The PoE GAN can receive a wide range of modal input, including text descriptions, image segmentation, sketches, and styles, all of which can be turned into images. The definition of PoE is that it can accept any two combinations of the aforementioned numerous input modes at the same time.
Hinton proposed the “product of experts” notion in 2002, which became known as PoE. On the input space, each expert is defined as a probability model.
Each individual input modality represents a constraint condition that the composite image must meet, therefore the intersection of all constraint sets yields a collection of images that satisfy all requirements.
The product of the single conditional probability distribution is used to define the distribution of the intersection, assuming that the joint conditional probability distribution of each constraint obeys the Gaussian distribution.
To satisfy each requirement, each individual distribution must have a high density in the region in order to make the multiplication and integral distribution have a high density in the region. The focus of PoE GAN is on how to combine each input.
To blend the changes of different types of inputs, the PoE GAN generator uses a global PoE-Net. Each modal input is encoded as a feature vector, which is subsequently summarized into the global PoE-Net using PoE. The decoder not only uses the global PoE-output, Net’s but also connects the segmentation and sketch encoders directly to the output images.

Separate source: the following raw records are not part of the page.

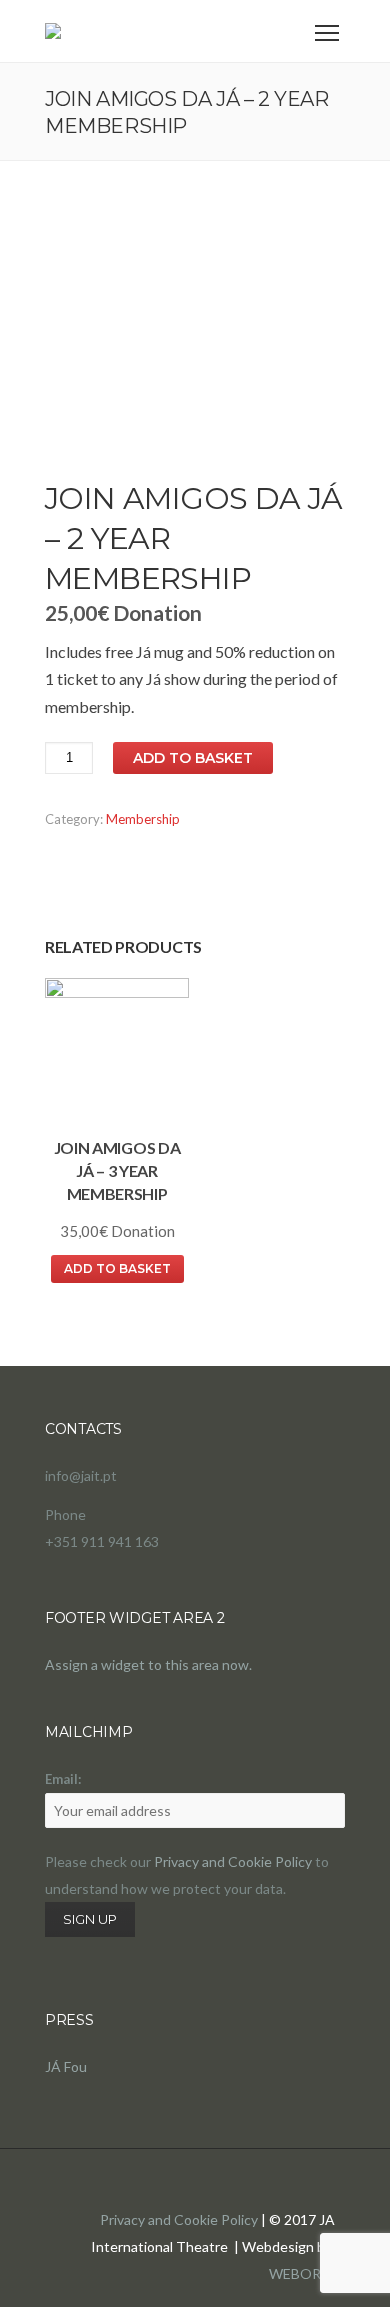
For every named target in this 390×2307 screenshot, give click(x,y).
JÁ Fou (66, 2066)
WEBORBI (302, 2273)
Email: (63, 1779)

The global PoE-Net has the following structure: a possible feature vector z0 is used as a sample to use PoE, and then MLP processes the feature to produce the feature vector w.
The author suggests a multi-modal projection discriminator in the discriminator section and extends the projection discriminator to accommodate multiple conditional inputs.
The inner product of each input mode is calculated and added to obtain the final loss, unlike the normal projection discriminator, which calculates a single inner product between image embedding and conditional embedding.